Ces quelques mots constituent, en apparence, un renversement de perspective en Allemagne et vont plus loin que le projet de loi présenté mi-mars par le ministre de la Justice, Heiko Maas, débordé par une campagne de presse et par le travail des députés.
L'actuel article 177 du Code pénal, qui remonte à 1998, cantonne le viol aux relations sexuelles obtenues "par la violence, par une menace portant sur la vie ou l'intégrité corporelle", ou lorsque la victime se trouve "privée de toute défense".
Ce texte, qui exclut les rapports imposés sous la menace de représailles professionnelles ou lorsque la victime est ivre, inconsciente ou tétanisée, est depuis longtemps critiqué pour son caractère restrictif.
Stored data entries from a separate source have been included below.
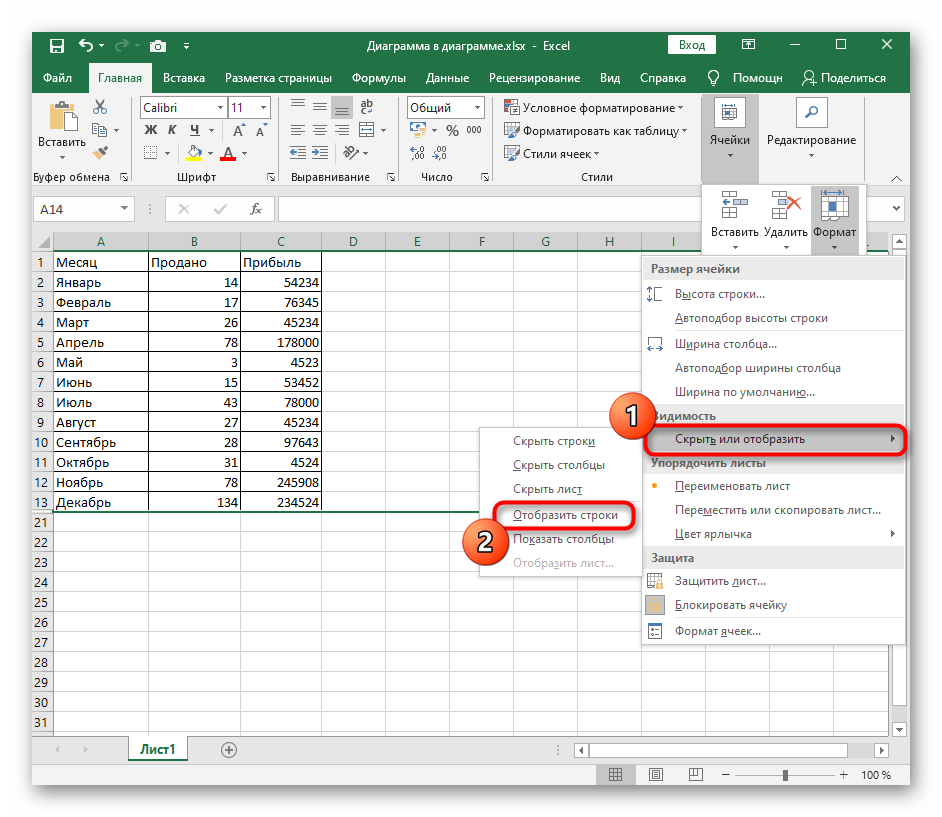Open the Вставка ribbon tab
The height and width of the screenshot is (817, 942).
click(x=184, y=78)
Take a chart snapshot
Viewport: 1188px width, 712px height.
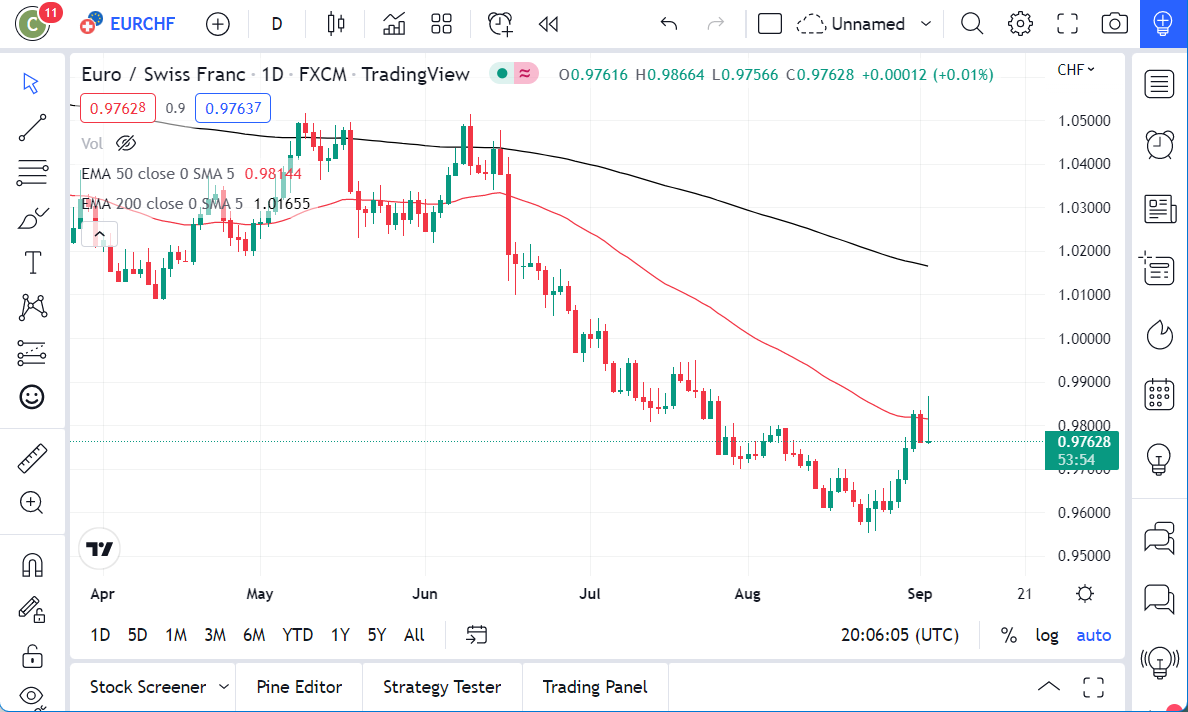click(x=1114, y=23)
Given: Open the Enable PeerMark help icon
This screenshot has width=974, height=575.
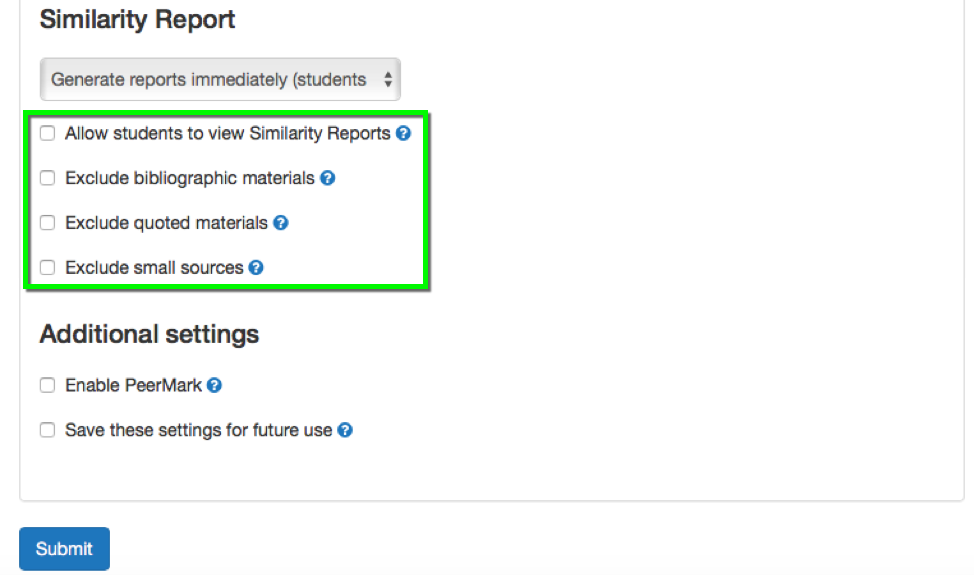Looking at the screenshot, I should point(214,386).
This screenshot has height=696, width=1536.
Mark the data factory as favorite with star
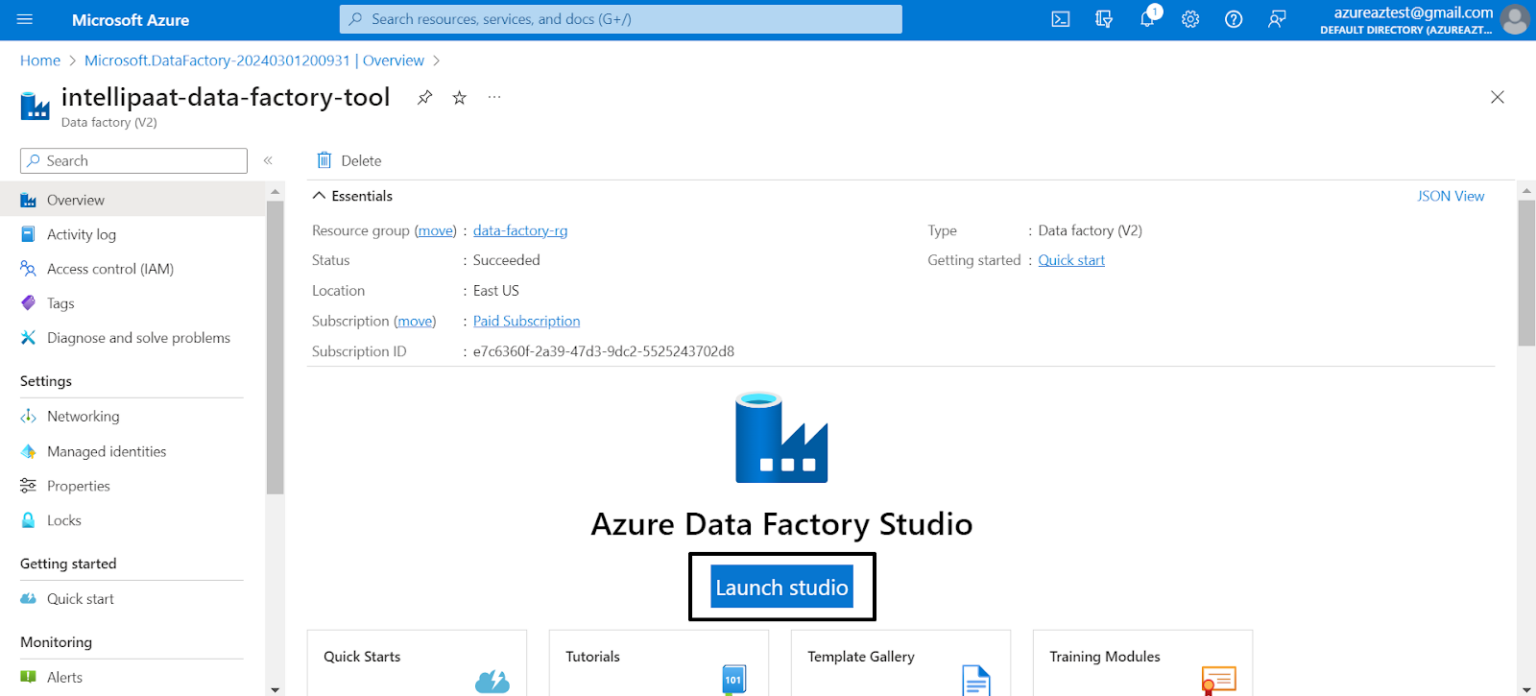(x=459, y=97)
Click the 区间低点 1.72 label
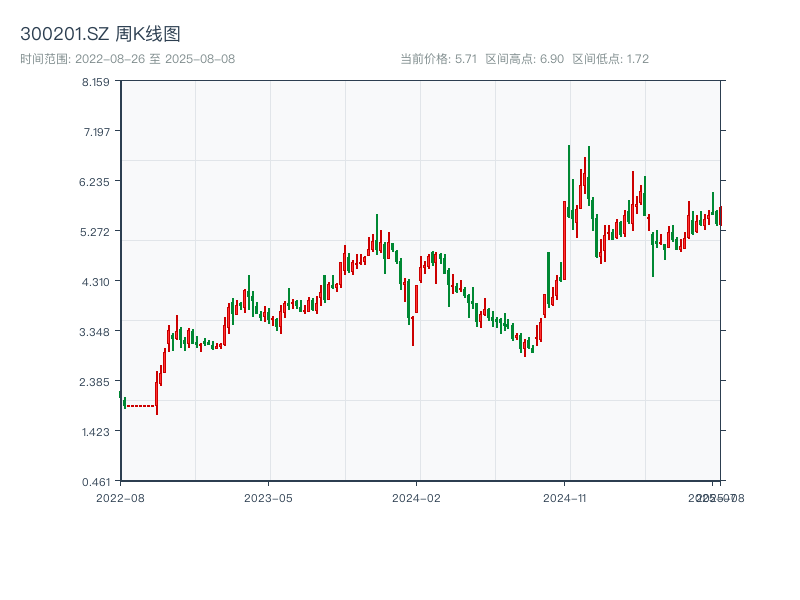 [610, 59]
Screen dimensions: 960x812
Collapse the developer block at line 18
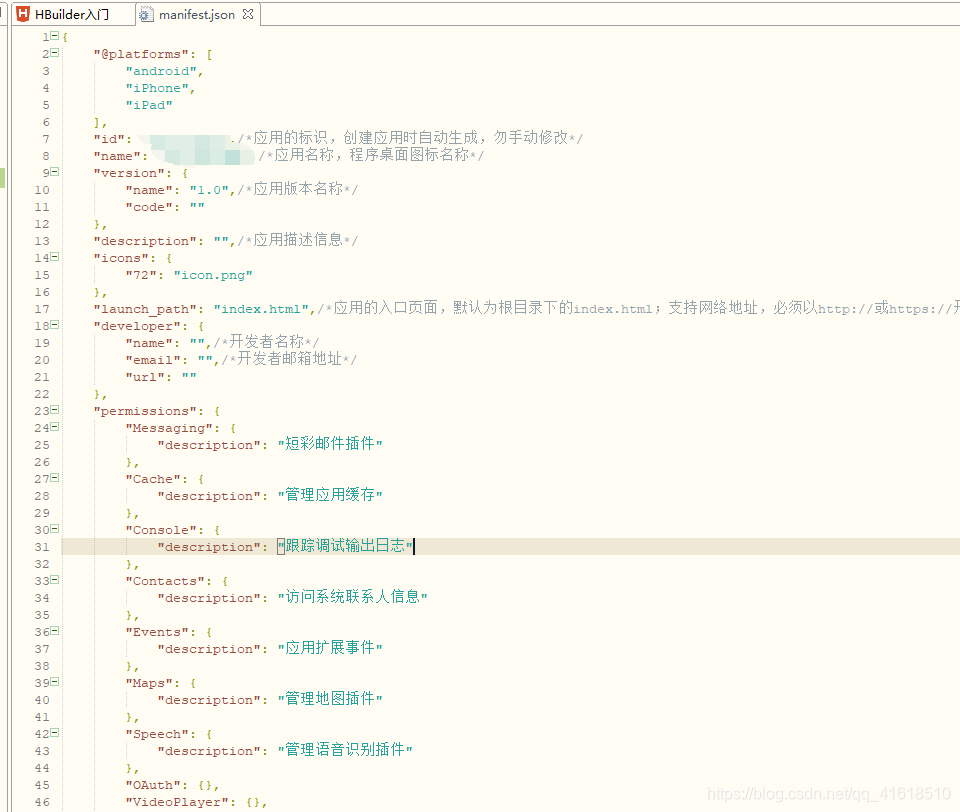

Le gouvernement avait annoncé dès l'automne 2014 préparer une loi pour "mieux protéger les femmes", d'autant que l'Allemagne a signé en 2011 la convention d'Istanbul, qui prévoit de pénaliser toutes les relations sexuelles non consenties.
Refusant de toucher à l'article 177, Heiko Maas comptait ajouter un nouveau cas "d'abus sexuel", couvrant les relations avec une personne "incapable de résistance" en raison "de son état physique ou psychique" ou de la "surprise".
Mais cette voie prudente a été balayée par un double mouvement: l'émotion née des centaines d'agressions sexuelles contre des femmes commises le soir du Nouvel an à Cologne (ouest), qui n'ont abouti à aucune condamnation, et le procès pour "dénonciation calomnieuse" d'une mannequin qui avait porté plainte pour viol.
Rien ne rapproche ces deux événements, sinon leur influence directe sur le travail législatif: l'après-Cologne dicte plusieurs dispositions du nouveau texte débattu jeudi, alors que l'affaire Gina-Lisa Lohfink a relancé la campagne du "Non, c'est non!".
Le "pelotage" en "groupe" est désormais une infraction spécifique - déjà critiquée, tant l'enquête sur Cologne a buté sur l'absence de suspects identifiables plutôt que sur des difficultés légales - et les étrangers condamnés pour un délit sexuel pourront être expulsés.
Ce projet "donne l'impression que ce sont surtout des migrants qui commettent des violences sexuelles", a déploré la députée de la gauche radicale Helina Wawzyniak, dénonçant un "populisme post-Cologne".
Les déboires de Gina-Lisa Lohfink, jugée à Berlin alors qu'on l'entend dire "non" sur une vidéo la montrant avec un footballeur et un employé d'un club berlinois, ont suscité une vague de soutien sur les réseaux sociaux, derrière le mot-dièse #TeamGinaLisa.
Mais la proclamation par la loi du "Non, c'est non!", qui devrait s'achever à l'automne avec le vote de la Chambre haute, est loin de faire l'unanimité: certains critiques craignent une multiplication des dénonciations mensongères, alors que d'autres redoutent à l'inverse que le texte, si juste soit-il sur le principe, ne change pas grand-chose.
Il risque de créer "des attentes trop élevées" des victimes, sans aboutir à des condamnations plus nombreuses, avertit le quotidien Tagesspiegel.
Punir tous les viols "est, dans la pratique juridique, une tâche insoluble", rappelle le journal, tant il est difficile de prouver "un crime que pratiquement rien ne différencie, de l'extérieur, de ce que des millions de gens font chaque jour".
Pour le quotidien berlinois, retoucher la définition du viol ne permettra en rien d'échapper, faute de témoin, à un débat classique: parole de l'un contre parole de l'autre.